In einem bedeutenden und aufsehenerregenden Fall hat der Bundesgerichtshof (BGH) das Urteil im Mordfall Hanna Wörndl aufgehoben. Der Fall, der bereits durch intensive medialen Berichterstattung und juristische Auseinandersetzungen geprägt war, wird nun neu verhandelt. Die Medizinstudentin Hanna war am 3. Oktober 2022 in Aschau im Chiemgau Opfer eines Gewaltverbrechens geworden, welches zu einer komplexen gerichtlichen Auseinandersetzung führte. Laut pnp.de wurde der 23-jährige Sebastian T. im März 2024 vom Landgericht Traunstein wegen Mordes zu einer Jugendstrafe von neun Jahren verurteilt.
Das Urteil basierte auf einem Indizienprozess, der über 30 Verhandlungstage dauerte.
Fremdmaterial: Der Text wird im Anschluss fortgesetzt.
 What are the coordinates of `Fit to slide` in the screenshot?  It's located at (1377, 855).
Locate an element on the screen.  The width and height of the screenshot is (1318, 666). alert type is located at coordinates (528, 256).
Bei dem Vorfall war Hanna auf dem Heimweg von einem Club attackiert und bewusstlos geschlagen worden, bevor sie in den Bärbach geworfen wurde, was zu ihrem Tod führte. Die Verteidigung des Angeklagten legte Revision ein und argumentierte, dass es keine ausreichenden Beweise für die Schuld von Sebastian T. gebe. Sie plädierte auf Freispruch und wies darauf hin, dass Hanna zum Zeitpunkt ihres Todes etwa zwei Promille Alkohol im Blut hatte. Diese Umstände ließen Raum für Spekulationen, dass sie möglicherweise ohne fremdes Zutun in den Bach gestürzt sein könnte.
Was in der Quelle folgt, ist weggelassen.